### Given problem
Copy out every line of the data below verbatim, leaving out the pictures.

### Data shown
+++

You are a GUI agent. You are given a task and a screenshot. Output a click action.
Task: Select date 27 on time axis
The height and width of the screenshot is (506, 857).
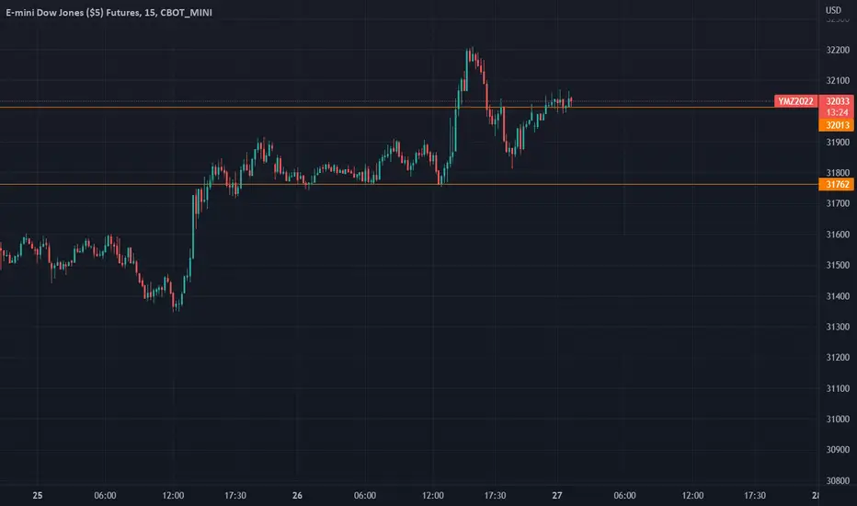[556, 496]
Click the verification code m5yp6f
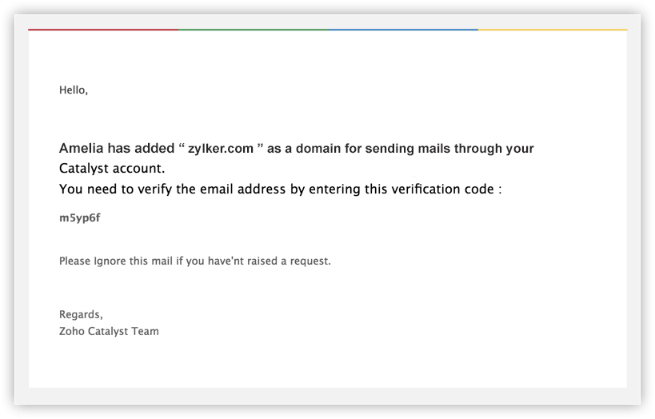Viewport: 655px width, 419px height. 79,217
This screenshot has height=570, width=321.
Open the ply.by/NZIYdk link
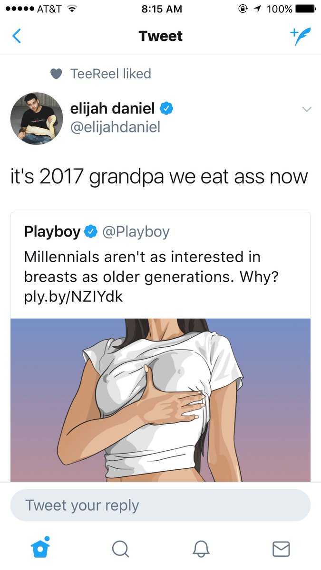[74, 297]
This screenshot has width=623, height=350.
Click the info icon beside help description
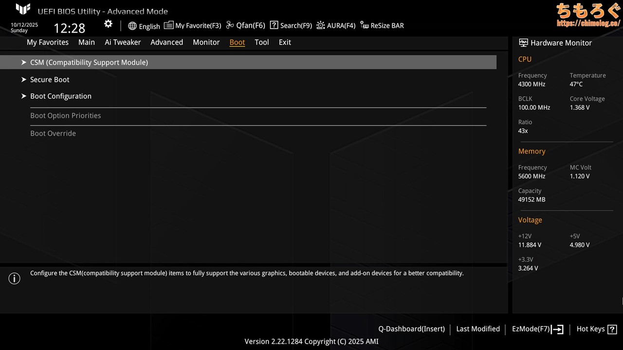point(15,279)
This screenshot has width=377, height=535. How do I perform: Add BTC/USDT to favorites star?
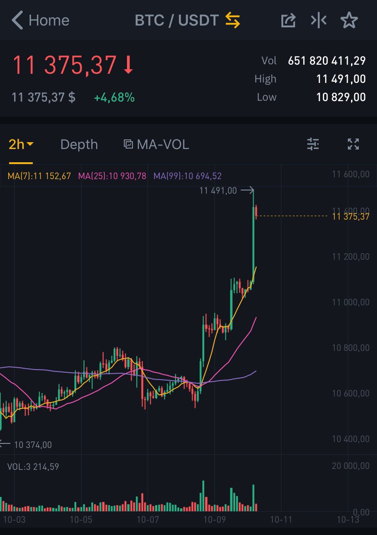pyautogui.click(x=349, y=21)
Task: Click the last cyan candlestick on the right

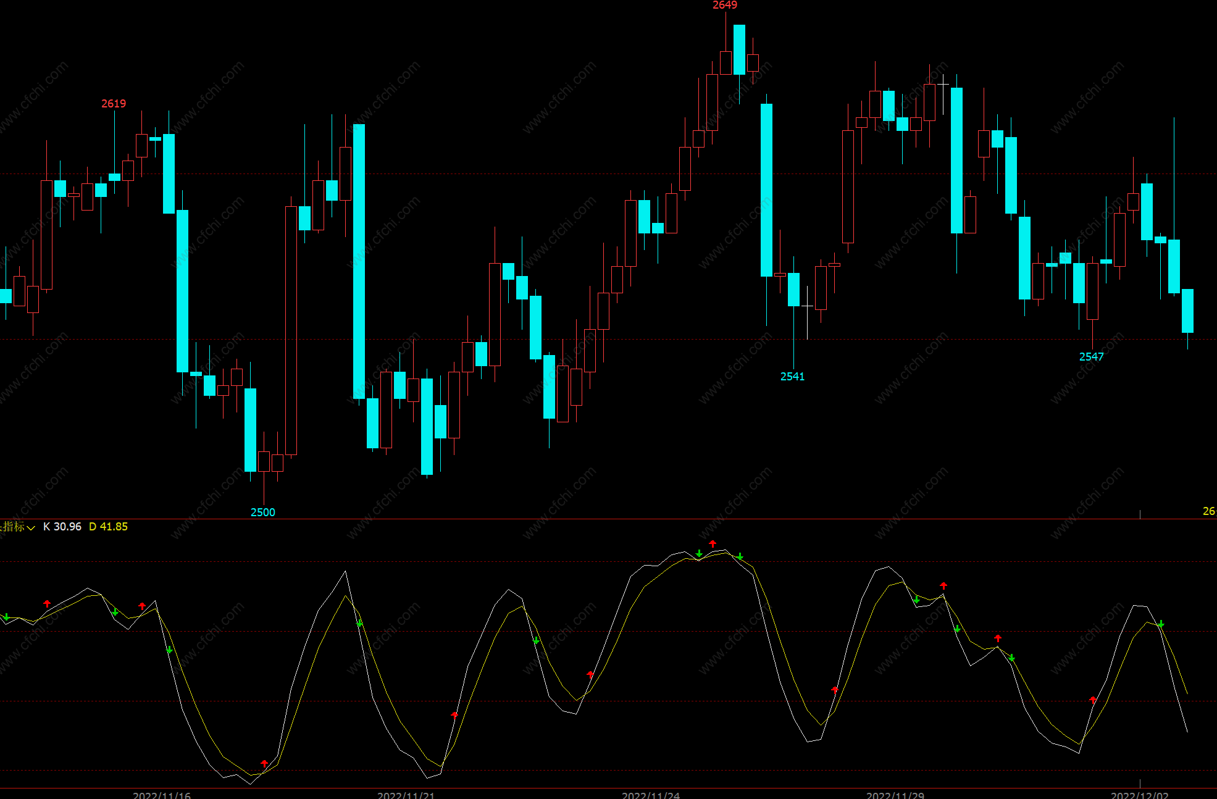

+++

### Solution to the exercise
You are a GUI agent. You are given a task and a screenshot. Output a click action.
Task: Select date 27 on time axis
The height and width of the screenshot is (506, 857).
[556, 496]
Click the verification code m5yp6f
Viewport: 655px width, 419px height. 79,217
This screenshot has height=570, width=321.
Open the ply.by/NZIYdk link
[74, 297]
This screenshot has width=623, height=350.
Click the info icon beside help description
point(15,279)
This screenshot has width=377, height=535. How do I perform: Add BTC/USDT to favorites star?
pyautogui.click(x=349, y=21)
Task: Click the last cyan candlestick on the right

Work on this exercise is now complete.